Action item
Among the lines of data below, reproduce only those from the one with "The image size is (865, 459)." through the one with "Click the help", exactly as they stand, both ends included.

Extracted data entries
= = = = =
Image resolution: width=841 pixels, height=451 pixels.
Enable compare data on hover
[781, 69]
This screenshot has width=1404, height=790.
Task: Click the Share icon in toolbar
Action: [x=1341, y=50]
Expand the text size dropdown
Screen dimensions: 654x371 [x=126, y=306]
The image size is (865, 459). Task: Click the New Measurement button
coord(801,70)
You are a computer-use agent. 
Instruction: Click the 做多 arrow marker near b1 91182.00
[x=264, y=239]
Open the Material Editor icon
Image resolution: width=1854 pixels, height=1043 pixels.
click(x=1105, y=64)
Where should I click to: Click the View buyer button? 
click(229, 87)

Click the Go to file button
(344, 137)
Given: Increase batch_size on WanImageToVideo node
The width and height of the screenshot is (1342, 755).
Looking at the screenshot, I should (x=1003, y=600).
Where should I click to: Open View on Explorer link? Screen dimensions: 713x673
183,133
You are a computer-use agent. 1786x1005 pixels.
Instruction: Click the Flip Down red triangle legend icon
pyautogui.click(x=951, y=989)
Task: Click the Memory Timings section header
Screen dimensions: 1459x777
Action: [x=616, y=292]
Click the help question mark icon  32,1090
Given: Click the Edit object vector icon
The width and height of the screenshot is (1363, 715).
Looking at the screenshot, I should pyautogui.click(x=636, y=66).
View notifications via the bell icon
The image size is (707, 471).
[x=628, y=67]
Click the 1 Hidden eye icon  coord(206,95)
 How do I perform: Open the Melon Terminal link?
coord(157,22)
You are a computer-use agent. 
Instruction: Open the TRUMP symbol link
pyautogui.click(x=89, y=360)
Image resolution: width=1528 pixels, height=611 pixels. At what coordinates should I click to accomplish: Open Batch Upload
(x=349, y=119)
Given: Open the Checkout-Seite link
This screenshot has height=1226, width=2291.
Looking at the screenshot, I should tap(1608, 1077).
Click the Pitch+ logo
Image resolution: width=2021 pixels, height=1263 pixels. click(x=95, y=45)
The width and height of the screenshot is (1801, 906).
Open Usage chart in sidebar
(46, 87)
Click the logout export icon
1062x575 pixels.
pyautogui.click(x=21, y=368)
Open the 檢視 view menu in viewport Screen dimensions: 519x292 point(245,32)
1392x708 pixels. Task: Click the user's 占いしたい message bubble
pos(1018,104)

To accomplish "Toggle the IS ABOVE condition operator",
= = = = =
Result for this task
The image size is (865, 459). Task: Click the New Measurement button
coord(801,70)
You are a computer-use agent. 
Instruction: Click the 做多 arrow marker near b1 91182.00
[x=264, y=239]
Open the Material Editor icon
Image resolution: width=1854 pixels, height=1043 pixels.
click(x=1105, y=64)
Where should I click to: Click the View buyer button? 
click(229, 87)

Click the Go to file button
(344, 137)
Given: Increase batch_size on WanImageToVideo node
The width and height of the screenshot is (1342, 755).
Looking at the screenshot, I should (x=1003, y=600).
Where should I click to: Open View on Explorer link? Screen dimensions: 713x673
183,133
You are a computer-use agent. 1786x1005 pixels.
Instruction: Click the Flip Down red triangle legend icon
pyautogui.click(x=951, y=989)
Task: Click the Memory Timings section header
Screen dimensions: 1459x777
Action: [x=616, y=292]
Click the help question mark icon  32,1090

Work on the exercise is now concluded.